Joh. A. Benckiser Group (JAB), the investment vehicle of the Reimann family, offered $16 per share to take Caribou private, a premium of about 30 percent to the stock's Friday close of $12.32.
Adding Caribou's 610 outlets in 22 U.S. states to Benckiser's Peet's Coffee and Tea outlets would give the group a little more than 800 U.S. outlets. Starbucks has about 11,000.
Caribou shares jumped to $16.64 on the Nasdaq, suggesting some investors anticipate a higher offer, before easing back to $16.01 by early afternoon, still just above the offer price.
"We don't think they are paying anywhere near enough. The price should be closer to $30-$35," said Richard Fearon, managing director of Hedge fund Accretive Capital Partners LLC, whose largest shareholding is in Caribou.
"At $16 per share (Caribou) is being stolen for less than 0.9 times sales and 10.5 times earnings before interest, taxes, depreciation and amortization," Fearon said.
Peet's, in contrast, was taken private at 2.4 times sales and 21 times EBITDA, Fearon said.
Craig Hallum analyst Matt Bendixen, who has a $19 target price on the stock, said he believed Caribou could get a better offer. "The buyer has got a pretty good value here on the purchase price," he said.
However, intrinsic valuation on Thomson Reuters StarMine suggested that Caribou's stock should be trading around $8.22, compared with Friday's close of $12.32, indicating stronger growth than analysts had anticipated.
StarMine's models take into account analyst estimates for growth, usually over five years, and then model the typical growth trajectory of companies over a longer period of time.
"Investing in a growing premium coffee space is the overarching theme here, and Caribou is a very cheap way to do that," Stephens Inc analyst Will Slabaugh told Reuters.
The Reimann fortune comes from the Benckiser chemicals company, founded in 1823, one of the predecessor companies of London-based Reckitt Benckiser Group Plc (RB.L).
The family also controls fashion group Coty COTY.UL, which it unsuccessfully tried to merge with Avon Products Inc (AVP.N) in a $10.7 billion deal earlier this year, and owns Labelux Group, manager of luxury brands Bally, Belstaff and Jimmy Choo.
Benckiser bought Peet's Coffee & Tea Inc PEETC.UL for about $1 billion in July.
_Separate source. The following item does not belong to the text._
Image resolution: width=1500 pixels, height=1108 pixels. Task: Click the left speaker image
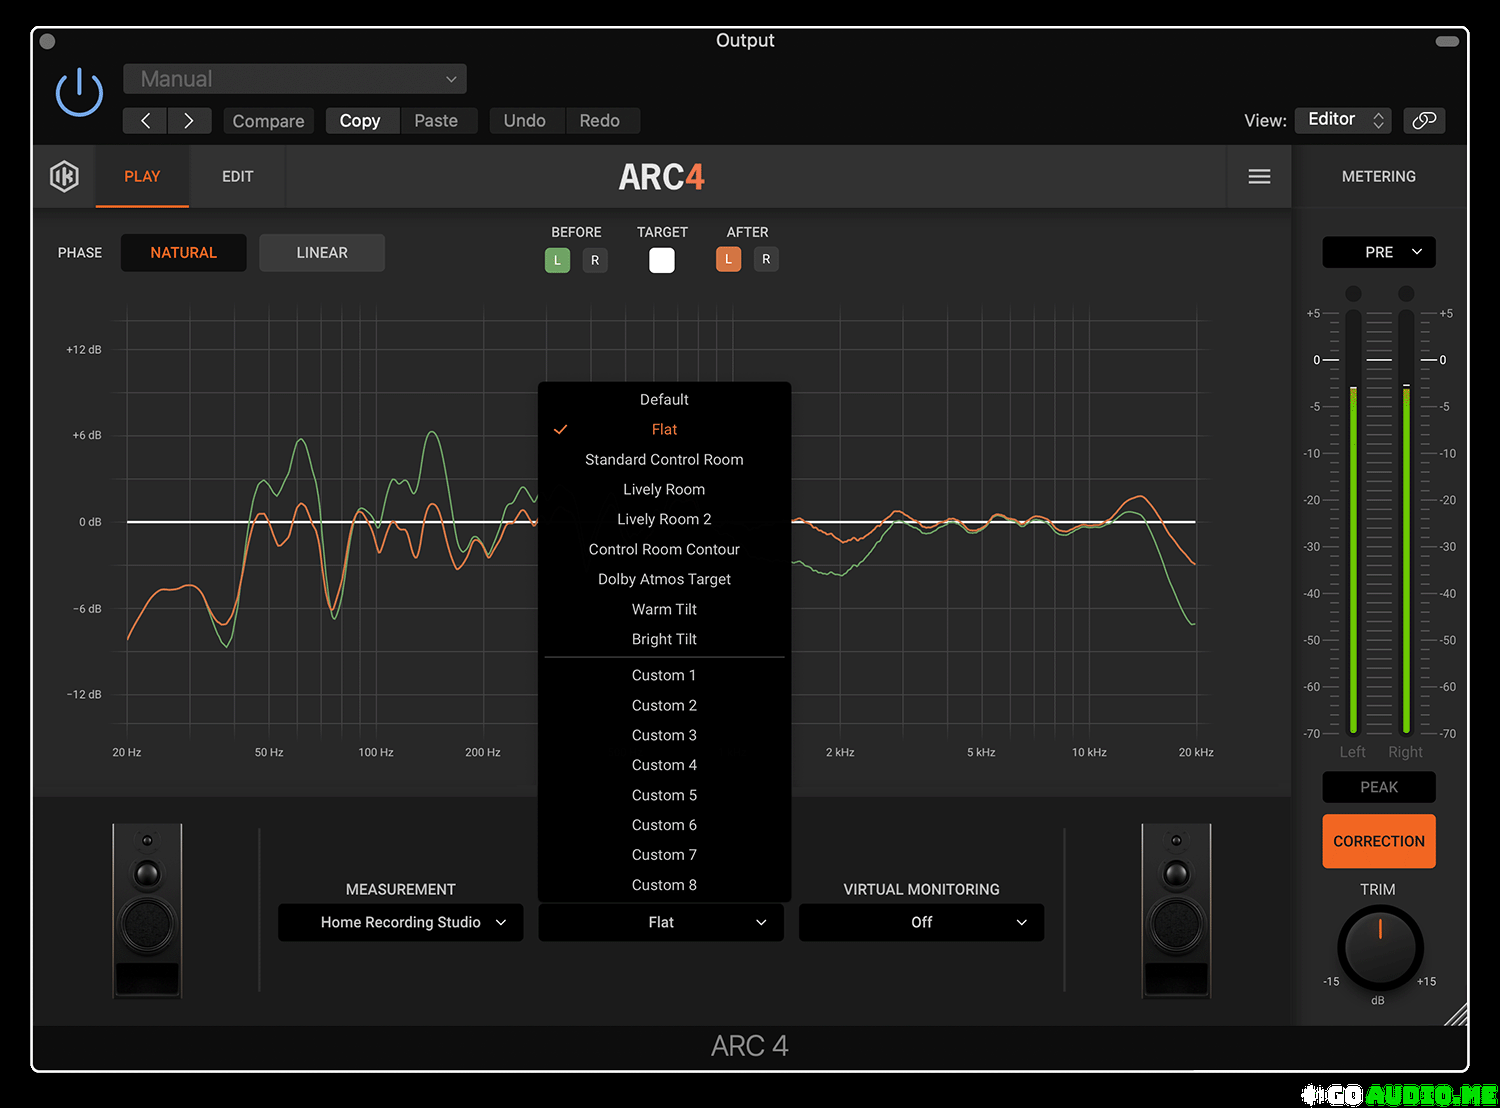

It further bulked up its coffee business in October when it raised its stake in Amsterdam-listed D.E Master Blenders 1753 DEMB.AS, the Douwe Egberts coffee business spun out of Sara Lee, to just over 15 percent.
Caribou Coffee, founded in 1992, operates its own outlets and licenses its coffee to Green Mountain Coffee Roasters Inc's GMCR.O for its Keurig single-cup coffee brewers.
Caribou reported a 3.5 percent rise in comparable-store sales in the third quarter, helping it post a better-than-expected results.
Chicago-based BDT Capital Partners, founded by Byron Trott, a long-time confidant of billionaire investor Warren Buffett, will participate in the Caribou deal as a minority investor and adviser.
Once the deal is completed, Caribou will continue to be operated as an independent company run by its current management and will remain based in Minneapolis, Minnesota.
Caribou Coffee was advised in the deal by Moelis & Co LLC.